Many services have some sort of job that gets executed at regular intervals and does some sort of processing or aggregation. In many instances you read data from the database, do the needed calculations and write the result. This is pretty straightforward and normally does not pose any major problems. You have @Scheduled
in Spring, Scheduled Tasks in Play or a simple CRON job that gets executed at regular intervals. Everything works fine if you have one instance that does the processing! But what if you have multiple instances that start at the same time? How will you avoid the same entry being processed twice, by two different instances of the same job.
Case Study
Let’s assume that you have a job that needs to process files which contain information related to users. It can be some static files that are generated each day, uploaded by third-party services to your system or just some files on the disk that holds data. When a file is uploaded, you write in your database a few things that make it easy to identify each file: upload path, file name, upload timestamp, if it has been processed or not, maybe who uploaded it. Not that important what the files contains, what is important for this case study is that a file can’t be processed twice in the same day.

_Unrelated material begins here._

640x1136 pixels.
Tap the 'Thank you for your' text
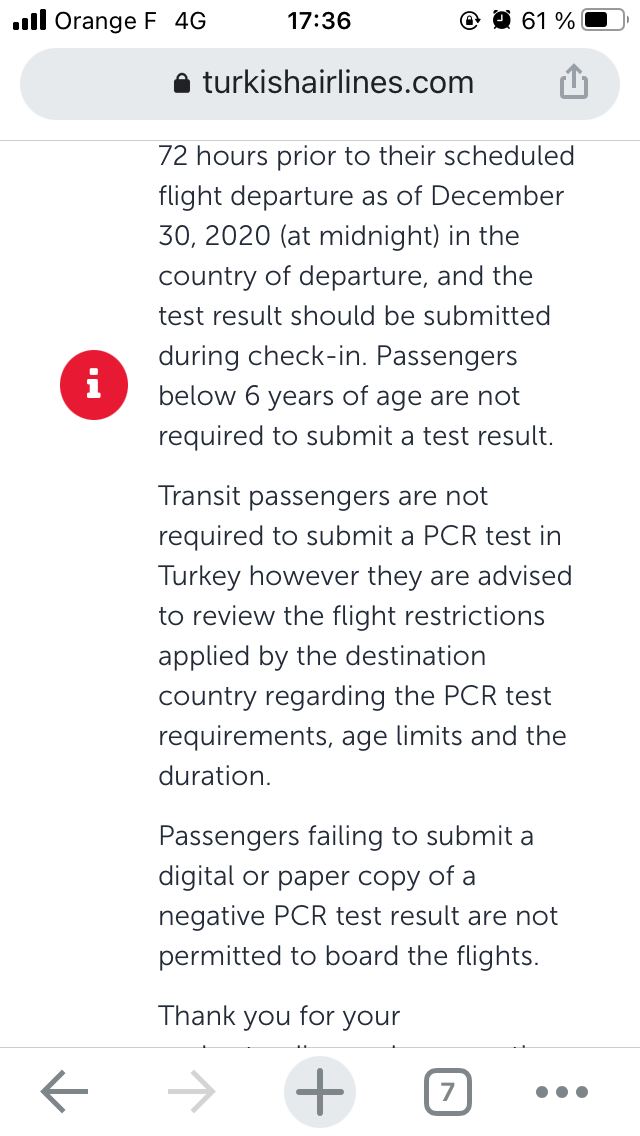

Next, you write a job that retrieves the file information from the database and starts processing it. At the end, the result is persisted and the file is marked as ‘Processed’. A simplified version can look something like the code below. I explicitly wrote the criteria for the select here and not in a DAO to make the errors more obvious.
public class CSVProcessorJob {
@Autowired
private CriteriaBuilder cb;
@Autowired
private EntityManager entityManager;
@Transactional(readOnly = true)
@Scheduled(cron = "0 0 1 * * *") // 1AM each night
public void processFiles() {
CriteriaQuery<FileInfo> criteriaQuery = cb.createQuery(FileInfo.class);
Root<FileInfo> root = criteriaQuery.from(FileInfo.class);
Predicate notProcessedPredicate = cb.equal(root.get("processed"), Boolean.FALSE);
criteriaQuery.select(root).where(notProcessedPredicate);
TypedQuery query = entityManager.createQuery(criteriaQuery);
List<FileInfo> files = query.getResultList();
for (FileInfo fileInfo:files) {
processFile(fileInfo);
fileInfo.setProcessed(Boolean.TRUE);
entityManager.merge(fileInfo);
}
}
}
Everything works fine for a few months, but as your application grows, you find that there are too many files that need to be processed and you are falling behind. So, you create a new instance of you job, on a completely different machine. Twice the power means that you will be processing twice as fast.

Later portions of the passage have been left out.